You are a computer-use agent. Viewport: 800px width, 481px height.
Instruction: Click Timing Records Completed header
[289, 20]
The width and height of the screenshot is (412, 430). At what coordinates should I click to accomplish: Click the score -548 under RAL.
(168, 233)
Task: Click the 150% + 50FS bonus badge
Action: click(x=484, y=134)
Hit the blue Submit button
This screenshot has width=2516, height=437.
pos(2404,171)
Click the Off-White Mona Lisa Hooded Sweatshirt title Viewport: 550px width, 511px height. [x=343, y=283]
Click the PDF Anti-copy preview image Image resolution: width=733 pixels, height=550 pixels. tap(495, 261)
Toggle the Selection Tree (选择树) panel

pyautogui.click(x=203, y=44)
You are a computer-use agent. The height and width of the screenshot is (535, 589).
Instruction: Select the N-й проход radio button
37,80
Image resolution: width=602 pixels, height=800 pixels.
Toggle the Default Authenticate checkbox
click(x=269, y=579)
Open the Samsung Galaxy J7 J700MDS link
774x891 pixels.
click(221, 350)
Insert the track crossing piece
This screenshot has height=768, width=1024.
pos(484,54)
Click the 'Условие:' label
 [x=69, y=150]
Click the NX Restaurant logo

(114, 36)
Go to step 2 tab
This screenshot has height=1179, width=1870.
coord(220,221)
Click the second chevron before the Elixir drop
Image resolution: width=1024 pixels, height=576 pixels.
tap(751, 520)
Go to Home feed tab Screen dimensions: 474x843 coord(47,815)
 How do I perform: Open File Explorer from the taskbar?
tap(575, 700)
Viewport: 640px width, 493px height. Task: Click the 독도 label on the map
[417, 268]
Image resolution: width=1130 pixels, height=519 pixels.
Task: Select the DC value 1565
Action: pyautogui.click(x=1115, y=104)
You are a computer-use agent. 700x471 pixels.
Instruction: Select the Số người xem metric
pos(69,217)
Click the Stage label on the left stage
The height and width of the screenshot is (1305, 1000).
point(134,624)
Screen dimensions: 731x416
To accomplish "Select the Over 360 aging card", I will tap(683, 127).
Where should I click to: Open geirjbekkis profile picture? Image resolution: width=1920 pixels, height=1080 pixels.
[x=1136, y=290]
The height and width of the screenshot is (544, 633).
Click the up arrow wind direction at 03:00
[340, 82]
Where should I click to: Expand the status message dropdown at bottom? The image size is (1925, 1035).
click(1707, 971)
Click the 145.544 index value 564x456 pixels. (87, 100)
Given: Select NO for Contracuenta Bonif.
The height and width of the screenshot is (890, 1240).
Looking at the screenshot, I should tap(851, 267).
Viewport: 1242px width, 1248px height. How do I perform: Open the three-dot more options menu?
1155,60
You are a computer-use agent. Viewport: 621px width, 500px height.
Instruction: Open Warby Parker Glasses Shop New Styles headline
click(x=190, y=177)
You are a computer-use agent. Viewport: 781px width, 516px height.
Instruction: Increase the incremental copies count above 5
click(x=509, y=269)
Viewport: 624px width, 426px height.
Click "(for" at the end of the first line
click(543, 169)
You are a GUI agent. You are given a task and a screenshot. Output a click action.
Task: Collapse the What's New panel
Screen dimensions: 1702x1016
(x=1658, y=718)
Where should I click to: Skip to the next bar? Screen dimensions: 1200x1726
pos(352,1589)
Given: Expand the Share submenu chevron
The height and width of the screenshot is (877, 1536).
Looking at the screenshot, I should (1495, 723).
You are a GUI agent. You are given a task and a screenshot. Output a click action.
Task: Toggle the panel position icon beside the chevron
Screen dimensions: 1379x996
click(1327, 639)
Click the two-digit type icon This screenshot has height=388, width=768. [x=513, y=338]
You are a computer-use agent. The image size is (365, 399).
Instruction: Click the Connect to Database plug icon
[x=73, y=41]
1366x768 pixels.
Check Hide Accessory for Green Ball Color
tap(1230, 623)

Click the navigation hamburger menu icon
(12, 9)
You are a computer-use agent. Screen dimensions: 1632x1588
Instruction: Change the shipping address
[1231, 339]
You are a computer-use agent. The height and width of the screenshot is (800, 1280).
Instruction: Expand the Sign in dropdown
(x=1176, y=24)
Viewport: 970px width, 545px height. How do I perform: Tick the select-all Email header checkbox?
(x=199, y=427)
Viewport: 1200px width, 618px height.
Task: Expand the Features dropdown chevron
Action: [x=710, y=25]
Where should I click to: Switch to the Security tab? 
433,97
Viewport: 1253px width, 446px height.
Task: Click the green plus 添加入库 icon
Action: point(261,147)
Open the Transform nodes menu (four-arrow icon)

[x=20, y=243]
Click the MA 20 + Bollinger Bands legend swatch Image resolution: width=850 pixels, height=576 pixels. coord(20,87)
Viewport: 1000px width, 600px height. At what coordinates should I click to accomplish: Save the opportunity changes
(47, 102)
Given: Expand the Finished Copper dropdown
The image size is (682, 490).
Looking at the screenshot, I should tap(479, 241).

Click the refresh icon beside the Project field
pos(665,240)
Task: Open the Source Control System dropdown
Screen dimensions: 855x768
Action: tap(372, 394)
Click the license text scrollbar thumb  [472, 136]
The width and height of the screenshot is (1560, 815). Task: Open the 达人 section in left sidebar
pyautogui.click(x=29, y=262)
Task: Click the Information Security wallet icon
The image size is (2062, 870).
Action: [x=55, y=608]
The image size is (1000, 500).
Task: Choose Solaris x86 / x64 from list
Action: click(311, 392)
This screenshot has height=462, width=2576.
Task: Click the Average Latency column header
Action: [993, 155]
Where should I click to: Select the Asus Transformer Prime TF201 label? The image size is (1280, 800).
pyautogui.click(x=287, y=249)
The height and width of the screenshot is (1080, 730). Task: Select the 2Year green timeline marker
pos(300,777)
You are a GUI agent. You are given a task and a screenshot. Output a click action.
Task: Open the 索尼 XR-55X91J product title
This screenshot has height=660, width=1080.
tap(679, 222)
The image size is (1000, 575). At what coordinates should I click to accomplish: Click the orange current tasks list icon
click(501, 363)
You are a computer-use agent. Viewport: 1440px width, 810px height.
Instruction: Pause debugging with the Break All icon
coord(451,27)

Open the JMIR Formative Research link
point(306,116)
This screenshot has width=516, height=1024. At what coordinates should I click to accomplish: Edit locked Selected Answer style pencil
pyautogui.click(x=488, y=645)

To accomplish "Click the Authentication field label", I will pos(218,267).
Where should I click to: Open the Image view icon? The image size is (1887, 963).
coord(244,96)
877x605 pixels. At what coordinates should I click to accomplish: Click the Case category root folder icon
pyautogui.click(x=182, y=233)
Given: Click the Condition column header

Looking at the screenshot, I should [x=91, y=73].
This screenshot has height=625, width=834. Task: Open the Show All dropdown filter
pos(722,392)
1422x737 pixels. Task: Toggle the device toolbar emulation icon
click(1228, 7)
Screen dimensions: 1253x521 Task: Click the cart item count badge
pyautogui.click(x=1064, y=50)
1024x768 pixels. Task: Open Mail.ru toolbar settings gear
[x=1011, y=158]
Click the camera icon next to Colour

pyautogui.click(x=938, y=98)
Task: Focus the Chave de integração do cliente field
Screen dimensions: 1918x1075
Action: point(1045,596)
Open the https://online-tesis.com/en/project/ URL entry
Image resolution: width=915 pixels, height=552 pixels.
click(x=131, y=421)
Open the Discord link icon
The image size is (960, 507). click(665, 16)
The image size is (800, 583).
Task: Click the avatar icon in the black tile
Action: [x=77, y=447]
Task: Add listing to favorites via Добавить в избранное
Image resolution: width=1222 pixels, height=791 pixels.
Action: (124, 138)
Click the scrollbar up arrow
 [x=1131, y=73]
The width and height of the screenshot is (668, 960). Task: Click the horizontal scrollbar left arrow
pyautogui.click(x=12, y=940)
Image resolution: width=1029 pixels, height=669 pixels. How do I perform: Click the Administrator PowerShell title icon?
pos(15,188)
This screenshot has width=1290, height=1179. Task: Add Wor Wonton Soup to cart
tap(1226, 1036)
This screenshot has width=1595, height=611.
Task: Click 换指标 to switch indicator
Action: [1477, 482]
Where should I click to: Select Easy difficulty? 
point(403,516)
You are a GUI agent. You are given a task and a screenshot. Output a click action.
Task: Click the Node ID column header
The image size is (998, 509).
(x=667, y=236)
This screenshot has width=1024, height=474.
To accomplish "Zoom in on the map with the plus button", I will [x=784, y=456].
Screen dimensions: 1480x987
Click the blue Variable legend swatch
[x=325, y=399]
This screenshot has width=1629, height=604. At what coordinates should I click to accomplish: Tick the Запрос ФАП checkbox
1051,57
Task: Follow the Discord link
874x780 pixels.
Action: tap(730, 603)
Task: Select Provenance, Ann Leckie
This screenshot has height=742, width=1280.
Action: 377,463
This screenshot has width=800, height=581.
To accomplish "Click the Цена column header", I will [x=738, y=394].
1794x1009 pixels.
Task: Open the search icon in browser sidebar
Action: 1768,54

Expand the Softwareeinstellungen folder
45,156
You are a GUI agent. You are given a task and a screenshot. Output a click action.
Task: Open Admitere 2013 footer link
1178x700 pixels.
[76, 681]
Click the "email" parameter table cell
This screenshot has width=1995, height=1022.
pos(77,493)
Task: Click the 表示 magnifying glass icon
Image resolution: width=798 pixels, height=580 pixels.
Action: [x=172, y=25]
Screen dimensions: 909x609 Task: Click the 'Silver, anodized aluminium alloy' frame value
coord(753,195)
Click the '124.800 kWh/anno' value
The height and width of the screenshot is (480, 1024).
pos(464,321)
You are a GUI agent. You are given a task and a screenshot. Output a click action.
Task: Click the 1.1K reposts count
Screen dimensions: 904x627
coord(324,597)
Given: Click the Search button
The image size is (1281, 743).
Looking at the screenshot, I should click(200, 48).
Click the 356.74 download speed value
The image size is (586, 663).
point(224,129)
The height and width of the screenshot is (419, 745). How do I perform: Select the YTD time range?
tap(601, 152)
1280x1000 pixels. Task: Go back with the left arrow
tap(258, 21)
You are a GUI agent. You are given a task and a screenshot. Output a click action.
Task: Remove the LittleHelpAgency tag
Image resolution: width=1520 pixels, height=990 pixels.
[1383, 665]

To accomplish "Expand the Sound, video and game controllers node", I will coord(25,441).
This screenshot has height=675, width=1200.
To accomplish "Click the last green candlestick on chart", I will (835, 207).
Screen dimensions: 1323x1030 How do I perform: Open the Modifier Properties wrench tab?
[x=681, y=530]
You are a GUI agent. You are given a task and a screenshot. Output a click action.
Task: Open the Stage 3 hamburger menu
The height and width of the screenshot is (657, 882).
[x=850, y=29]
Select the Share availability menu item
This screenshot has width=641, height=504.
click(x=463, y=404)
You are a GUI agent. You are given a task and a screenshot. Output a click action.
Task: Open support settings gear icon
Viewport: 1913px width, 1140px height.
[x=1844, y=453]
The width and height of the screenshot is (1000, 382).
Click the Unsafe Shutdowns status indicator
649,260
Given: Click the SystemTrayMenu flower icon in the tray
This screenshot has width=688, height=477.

○ ○ ○ ○ ○ ○ ○

**WHAT IS REQUIRED**
From the records above, copy only the lines starting with the line that holds "Where should I click to: Select Easy" and going on through the line that holds "This screenshot has width=800, height=581.", exactly as written.

**TASK RESPONSE**
Where should I click to: Select Easy difficulty? 
point(403,516)
You are a GUI agent. You are given a task and a screenshot. Output a click action.
Task: Click the Node ID column header
The image size is (998, 509).
(x=667, y=236)
This screenshot has width=1024, height=474.
To accomplish "Zoom in on the map with the plus button", I will [x=784, y=456].
Screen dimensions: 1480x987
Click the blue Variable legend swatch
[x=325, y=399]
This screenshot has width=1629, height=604. At what coordinates should I click to accomplish: Tick the Запрос ФАП checkbox
1051,57
Task: Follow the Discord link
874x780 pixels.
Action: tap(730, 603)
Task: Select Provenance, Ann Leckie
This screenshot has height=742, width=1280.
Action: 377,463
This screenshot has width=800, height=581.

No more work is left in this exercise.